Now we need to figure out the torque of a gust of wind. The torque is equal to the force of the wind multiplied by the moment arm, which is the vertical distance from that force to the car's axis of rotation. The most logical axis of rotation is the tire on the side of the car opposite the wind. But where is the wind blowing? We can assume that the cumulative effect of an evenly spread out gust of wind acts at half the height of the car. If my car is 1.46 m tall, then this length is .73 m. In order to lift the car any distance, this torque must exceed the torque due to gravity. Gravity acts at the car's center of mass, which is a vertical distance of roughly .88 m from the axis of rotation, and has a force equal to the weight of the car. This means the force of the wind must be 1.2 (the ratio of the weight's moment arm to the wind's moment arm) times the weight of the car, or about 16,500 N.
But that amount of force will take approximately forever to tip my car. What matters is the force in excess of 16,500 N. To get that, we need to know the angular acceleration (α) required to move a particular angular distance (θ). The equation is θ = ½αt2. t is 1 second, and it turns out that 57 degrees is about 1 radian, so the angular acceleration is 2 rad/s2. We multiply this by the moment of inertia of my car, which is a measure of how the mass is distributed about the axis of rotation, and we get a net torque of 5000 Nm. Adding this onto the minimum needed to move the car, and we're at 23,000 N, which is a wind speed of 73 m/s, or about 163 mph.
Wow, that's twice my friend's estimate of 80 mph, and also significantly different from an earlier calculation I did. I'm inclined to believe my previous calculation is incorrect (or at least more incorrect) because I did it earlier in the semester before actually getting to torque. But what explains the disparity between my result and my friend's reliable source? My friend's source could be wrong, but a quick perusal of Wikipedia shows that 163 mph is enough to demolish a house. My best guess is that a 1 second gust of wind is too short to be a good average.

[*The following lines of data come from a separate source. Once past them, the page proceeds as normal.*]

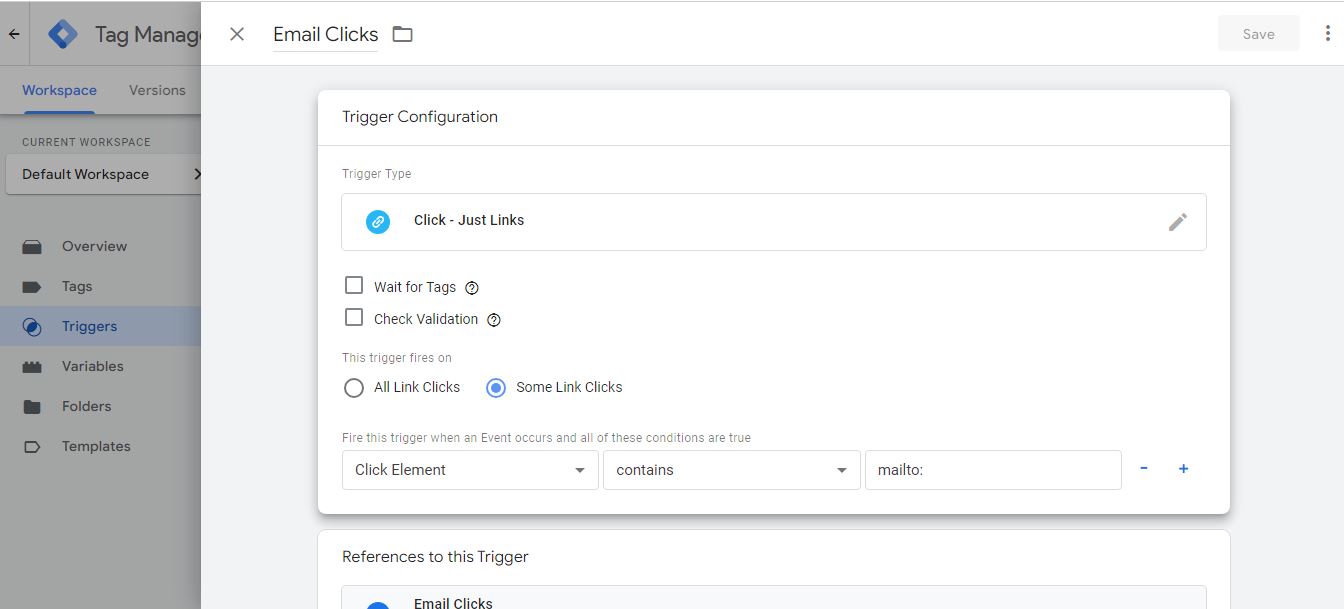Open the contains operator dropdown

click(x=730, y=470)
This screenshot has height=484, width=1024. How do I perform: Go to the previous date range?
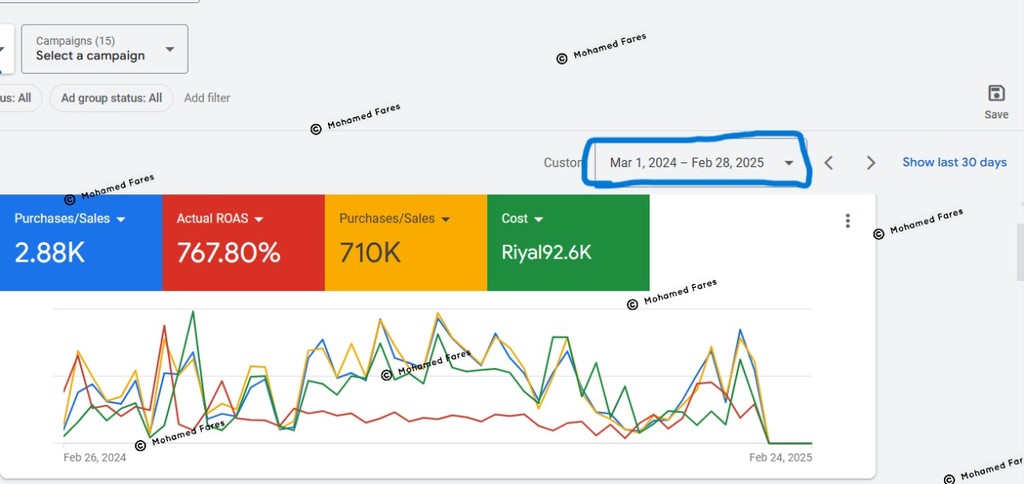point(829,162)
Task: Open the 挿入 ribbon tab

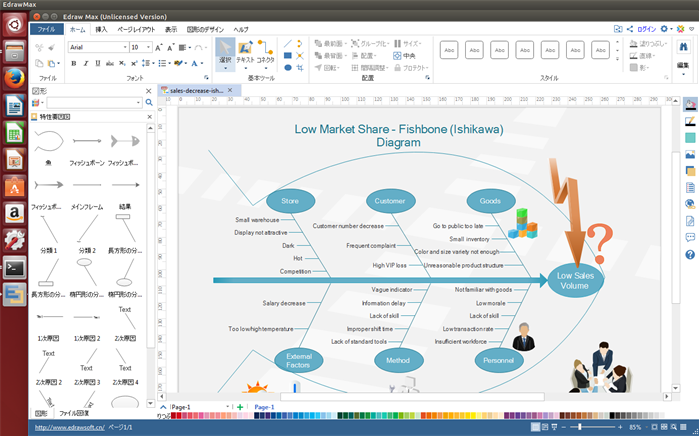Action: click(x=101, y=30)
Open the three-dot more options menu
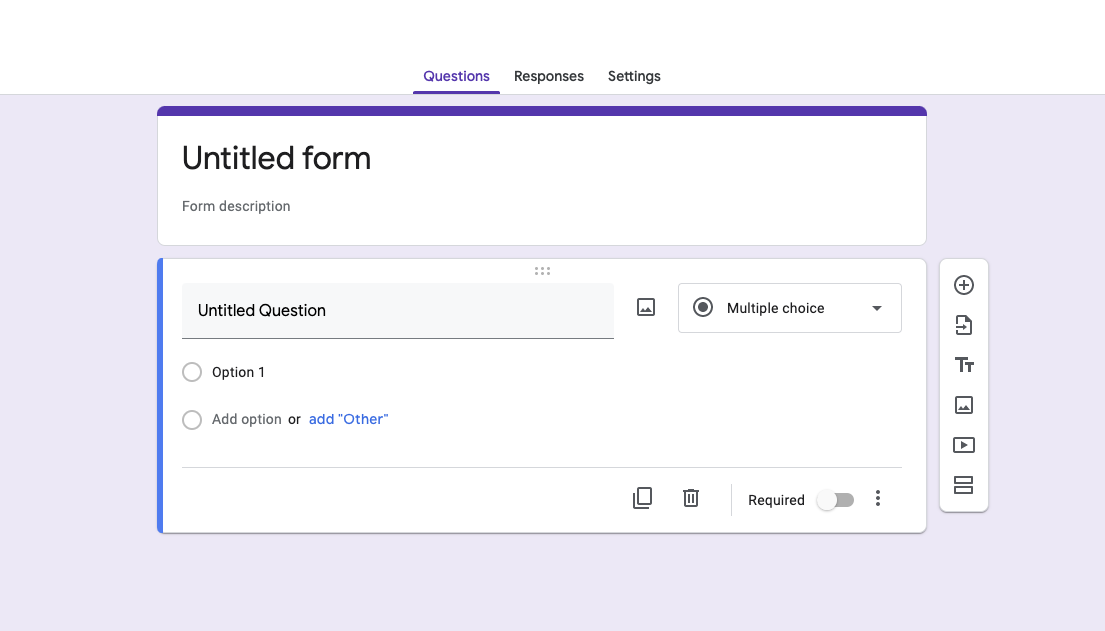This screenshot has height=631, width=1105. [x=878, y=498]
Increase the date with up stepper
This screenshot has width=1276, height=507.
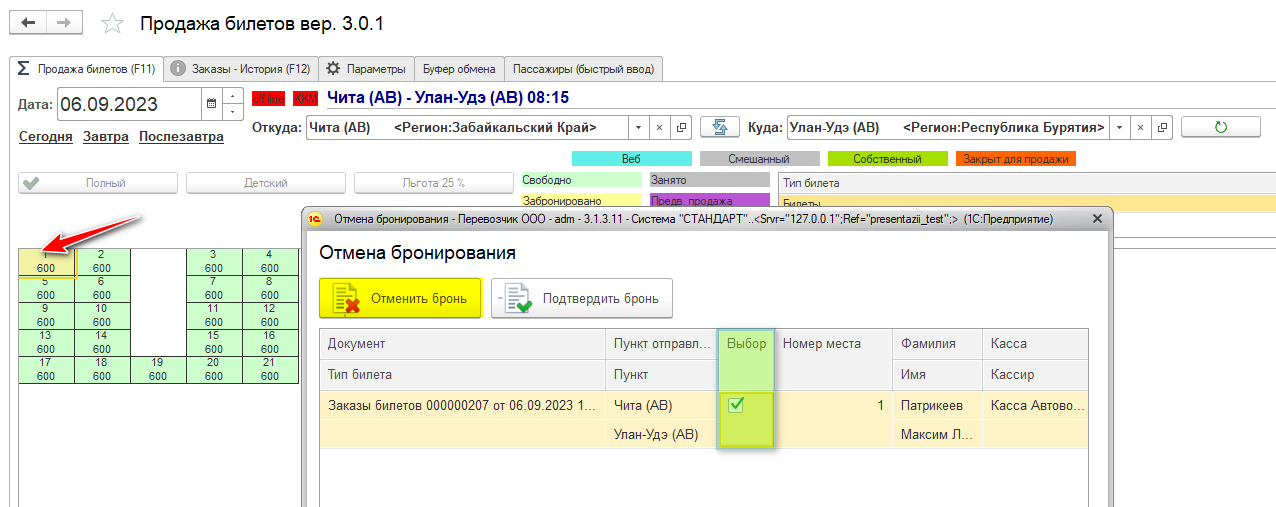(232, 96)
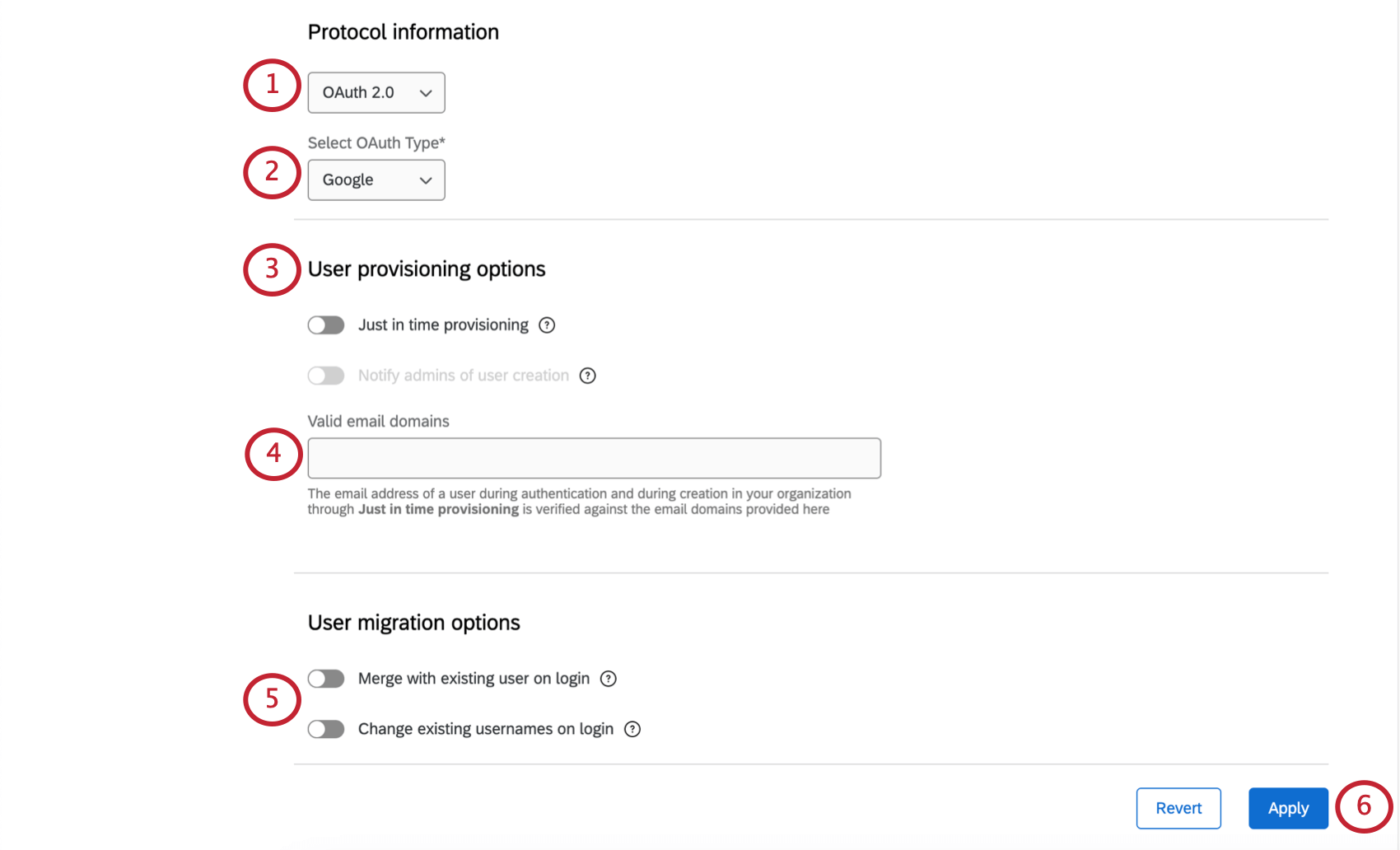Click the 'Merge with existing user on login' label
This screenshot has height=850, width=1400.
[473, 679]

How long would an 80 mph gust have to blow to roll my car? Well, an 80 mph gust of wind only produces 5,300 N of force, so it's never able to lift my car. The minimum 16,500 N is a 141 mph gust. A 145 mph gust would flip my car in 3 or 4 seconds. Again, Wikipedia indicates 111-135 mph is enough to lift cars off the ground. I don't know where its data come from, but that means my rough calculation is in the right neighborhood, even if a little high.
The conclusion? Unless you're dealing with tornadoes or very powerful hurricanes, your car should be safe from the wind. Unless, you know, I'm wrong.